- What you need to do
• A. Check each statement against the Lisbon ice cream text. For each, answer yes or no and quote the words of the text that decide it.
(i) Santini has been in Lisbon since 2010.
(ii) Santini closes at 10 in the evening.
(iii) The smallest cup size can hold two flavors.
• B. Copy out the rows starting at the line that contains "panel clock icon" and ending at the line that contains "[x=10, y=67]", both included, with no change to them.

- Text passage
A stop at one of the city's best ice cream shops is also a must for those with a sweet tooth. You can find it in Baixa’s Baixa-Chiado area (Rua do Carmo 9). Santini is a traditional italian icecream shop and quite new to Lisbon - opened only since 2010. It has however been very popular in Cascais since 1949. They offer a number of different flavors. Apart from the usual selection there are also some with a local twist - if you feel adventurous you can try one of the cheese flavors. If you want to try different flavors, you can get two even with the smallest cup size (copo pequeno).
You can visit them daily from 10 in the morning till midnight.

There are many more great places apart from these. When trying your luck you just have to follow the usual pointers and you will be fine. You will usually get more for your money if you walk a couple streets away from the busy avenues in the city center.

- Supplied information
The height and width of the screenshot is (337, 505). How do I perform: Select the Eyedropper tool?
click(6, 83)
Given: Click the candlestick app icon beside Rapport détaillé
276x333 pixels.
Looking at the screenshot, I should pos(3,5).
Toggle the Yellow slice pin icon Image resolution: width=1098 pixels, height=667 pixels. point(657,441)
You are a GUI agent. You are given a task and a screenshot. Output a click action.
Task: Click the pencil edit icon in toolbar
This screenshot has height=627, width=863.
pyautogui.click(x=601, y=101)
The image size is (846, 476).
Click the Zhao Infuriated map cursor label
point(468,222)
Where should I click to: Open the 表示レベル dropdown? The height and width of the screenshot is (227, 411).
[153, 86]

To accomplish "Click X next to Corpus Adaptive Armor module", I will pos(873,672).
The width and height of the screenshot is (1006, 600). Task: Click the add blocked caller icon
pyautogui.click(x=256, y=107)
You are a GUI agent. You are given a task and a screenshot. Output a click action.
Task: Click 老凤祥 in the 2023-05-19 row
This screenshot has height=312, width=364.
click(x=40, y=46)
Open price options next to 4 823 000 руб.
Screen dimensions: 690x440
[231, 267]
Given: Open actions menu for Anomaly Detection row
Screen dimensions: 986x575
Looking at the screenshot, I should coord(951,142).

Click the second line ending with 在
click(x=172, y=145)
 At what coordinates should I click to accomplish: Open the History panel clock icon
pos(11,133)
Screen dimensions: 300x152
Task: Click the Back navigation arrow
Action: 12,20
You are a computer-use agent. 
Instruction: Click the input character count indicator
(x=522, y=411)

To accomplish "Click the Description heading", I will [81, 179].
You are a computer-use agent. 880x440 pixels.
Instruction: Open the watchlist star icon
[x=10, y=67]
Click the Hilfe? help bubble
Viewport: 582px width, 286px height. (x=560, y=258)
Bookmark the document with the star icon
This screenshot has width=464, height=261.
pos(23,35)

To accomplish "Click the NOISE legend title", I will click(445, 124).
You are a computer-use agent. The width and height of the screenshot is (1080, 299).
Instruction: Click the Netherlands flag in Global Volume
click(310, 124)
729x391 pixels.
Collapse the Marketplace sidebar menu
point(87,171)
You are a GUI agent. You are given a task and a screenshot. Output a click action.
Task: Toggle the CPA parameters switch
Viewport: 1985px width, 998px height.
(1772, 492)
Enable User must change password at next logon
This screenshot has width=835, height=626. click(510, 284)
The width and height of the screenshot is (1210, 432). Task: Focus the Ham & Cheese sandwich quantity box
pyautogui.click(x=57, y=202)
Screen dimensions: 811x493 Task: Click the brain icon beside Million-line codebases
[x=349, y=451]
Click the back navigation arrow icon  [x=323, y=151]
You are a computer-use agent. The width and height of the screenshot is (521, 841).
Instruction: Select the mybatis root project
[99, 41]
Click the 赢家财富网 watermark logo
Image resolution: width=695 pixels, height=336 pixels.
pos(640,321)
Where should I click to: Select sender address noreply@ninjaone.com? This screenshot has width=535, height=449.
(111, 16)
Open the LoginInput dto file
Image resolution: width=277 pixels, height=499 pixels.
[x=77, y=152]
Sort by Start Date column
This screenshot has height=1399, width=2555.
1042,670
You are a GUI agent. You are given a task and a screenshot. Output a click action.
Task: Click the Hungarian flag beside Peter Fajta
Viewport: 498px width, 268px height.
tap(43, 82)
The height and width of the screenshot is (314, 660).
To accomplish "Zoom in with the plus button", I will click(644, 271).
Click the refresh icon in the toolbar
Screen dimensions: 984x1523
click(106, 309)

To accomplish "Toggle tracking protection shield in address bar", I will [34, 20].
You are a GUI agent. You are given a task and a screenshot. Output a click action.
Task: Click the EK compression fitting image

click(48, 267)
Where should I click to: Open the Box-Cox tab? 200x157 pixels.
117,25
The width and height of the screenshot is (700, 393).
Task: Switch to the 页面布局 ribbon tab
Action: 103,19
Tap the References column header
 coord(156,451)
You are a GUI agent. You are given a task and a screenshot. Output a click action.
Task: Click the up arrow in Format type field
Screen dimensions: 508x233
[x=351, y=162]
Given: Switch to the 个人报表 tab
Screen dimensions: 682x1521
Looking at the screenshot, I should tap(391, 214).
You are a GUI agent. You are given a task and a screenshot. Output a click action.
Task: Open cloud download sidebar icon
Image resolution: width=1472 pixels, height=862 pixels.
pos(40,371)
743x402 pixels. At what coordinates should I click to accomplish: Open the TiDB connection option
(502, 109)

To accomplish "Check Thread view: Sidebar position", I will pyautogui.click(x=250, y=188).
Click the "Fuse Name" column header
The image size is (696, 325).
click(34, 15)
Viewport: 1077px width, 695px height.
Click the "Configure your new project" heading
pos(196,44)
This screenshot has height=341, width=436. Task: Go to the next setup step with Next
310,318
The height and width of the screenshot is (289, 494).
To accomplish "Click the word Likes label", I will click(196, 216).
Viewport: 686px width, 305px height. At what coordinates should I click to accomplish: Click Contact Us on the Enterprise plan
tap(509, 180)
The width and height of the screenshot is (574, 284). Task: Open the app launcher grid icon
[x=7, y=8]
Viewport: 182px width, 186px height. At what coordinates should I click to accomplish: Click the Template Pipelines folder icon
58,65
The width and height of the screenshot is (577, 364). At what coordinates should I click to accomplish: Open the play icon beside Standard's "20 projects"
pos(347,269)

- Solutions to the problems
• A.
(i) Yes: "opened only since 2010"
(ii) No: "from 10 in the morning till midnight"
(iii) Yes: "you can get two even with the smallest cup size (copo pequeno)"

• B.
 At what coordinates should I click to accomplish: Open the History panel clock icon
pos(11,133)
Screen dimensions: 300x152
Task: Click the Back navigation arrow
Action: 12,20
You are a computer-use agent. 
Instruction: Click the input character count indicator
(x=522, y=411)

To accomplish "Click the Description heading", I will [81, 179].
You are a computer-use agent. 880x440 pixels.
Instruction: Open the watchlist star icon
[x=10, y=67]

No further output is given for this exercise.